Translation initiation in human mitochondria relies upon specialized mitoribosomes and initiation factors, mtIF2 and mtIF3, which have diverged from their bacterial counterparts. By combining single-particle cryo-EM with fluorescence single-molecule analyses, we have recently characterised two distinct mitochondrial pre-initiation assembly steps (Khawaja et al. 2020). Our results show that in contrast to what has been postulated for all of the previously studied systems, mtIF3 preserves the assembly of the initiation complex in a way that does not facilitate mRNA binding or accommodation of the initiator tRNA. In addition, our results reveal novel mitochondria-specific molecular interactions between mitoribosomal proteins and initiation factors that were not resolved in the previous reports and postulate the mechanisms of activation of the GTPase action of mtIF2. Finally, supported by single-molecule analysis, we proposed that translation of mitochondria-specific leaderless mRNA is preferentially initiated on the full monosome, not the small subunit.
As our optimised protocols developed for this project allow for robust purification of mitoribosomes with their associated factors, we are now ready to extend our analyses to describe other stages of translation, focusing on translation termination and recycling.

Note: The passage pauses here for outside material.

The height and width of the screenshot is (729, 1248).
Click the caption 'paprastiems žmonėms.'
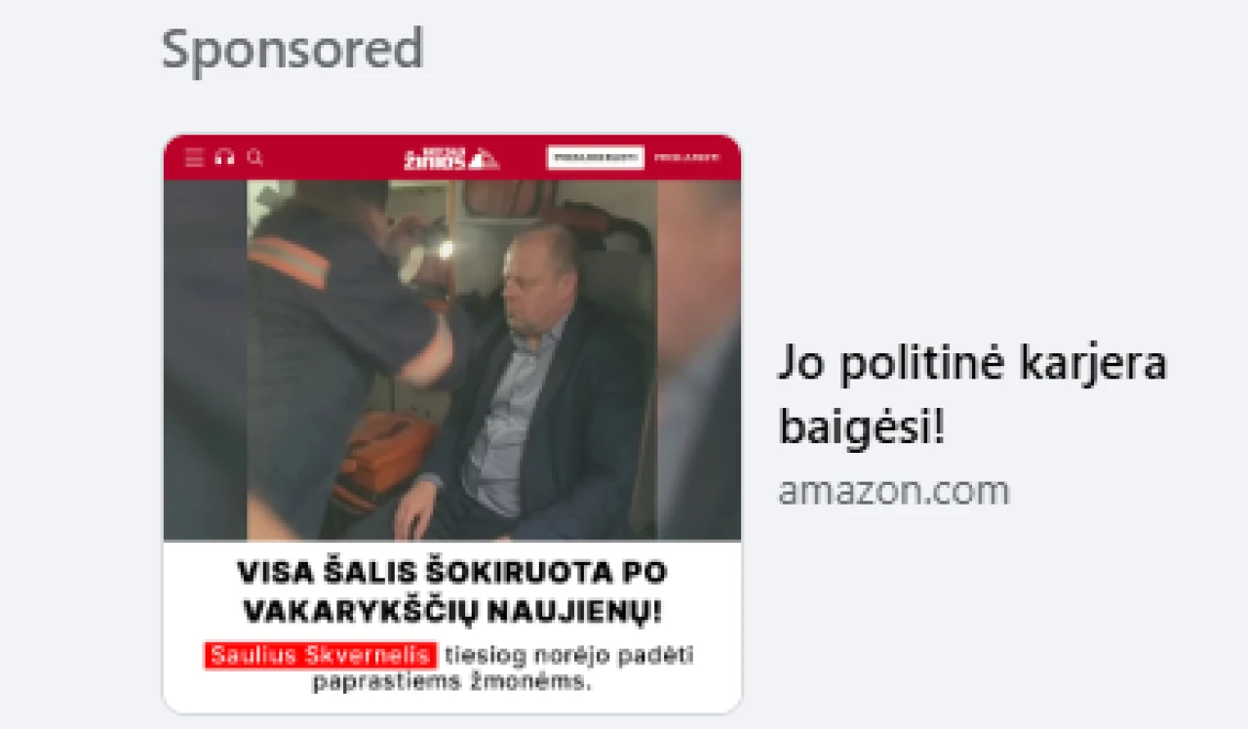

Studies of ribosome biogenesis in bacteria and in the eukaryotic cytosol have been in progress for decades, revealing that ribosome production is extraordinarily complex and requires a large number of auxiliary factors. In human mitochondria, only a handful of such factors have been investigated to date. We aim to identify additional assembly factors, as well as structurally and functionally characterise assembly intermediates accumulated upon depletion of the already known assembly factors.
We have initiated characterisation of several GTPases and other auxiliary factors involved in mitoribosome assembly (e.g. GTPBP10, Busch et al. 2019). We complement our biochemical analyses with cryoEM, allowing determination of the high-resolution structures of the assembly intermediates. Moreover, we are interested in regulatory mechanisms coordinating mitoribosome assembly with other mitochondrial processes according to the cellular and environmental demands.
In all biological systems, mRNAs are associated with RNA-binding proteins (RBPs), forming complexes that control gene regulation, from mRNA synthesis to decay. The post-transcriptional regulation in mammalian mitochondria is conducted by several mitochondrial RBPs (mt-RBPs) at various stages of mt-RNA metabolism.
We aim to identify novel mitochondrial factors involved in RNA metabolism and translation by means of biochemical, proteomic and genetic screens, followed by the careful characterisation of phenotypes associated with aberrant expression of these genes. For example, our recent study identified C6orf203 as a novel RNA-binding protein interacting with the mitoribosomal large subunit and involved in mitochondrial translation (Gopalakrishna et al. 2019). We complement our biochemical characterizations with structural studies.
We expanded our mechanistic studies of mitochondrial gene expression into primary cells from mitochondrial disease patients. Several novel candidate genes with pathogenic mutations have recently been identified using whole exome sequencing in the diagnostic centres that collaborate with us. We perform detailed molecular analysis of cell lines derived from such patient material to understand how the pathological mutations affect mitochondrial function and lead to disease.
To investigate the function of the factors involved in mitochondrial diseases, we employ, for example, the emerging technology of ribosome profiling, which maps the exact positions of ribosomes on transcripts by nuclease foot-printing. Deep sequencing of the nuclease-protected fragments reveals the exact region of the transcriptome currently being translated, with the abundance of different footprint fragments reporting the amount of translation.
We have already successfully applied this technique towards understanding the mechanisms of action of several mitochondrial factors (Pearce et al. 2017, Gopalakrishna et al. 2019) and adapted the method for studies of patient-derived samples.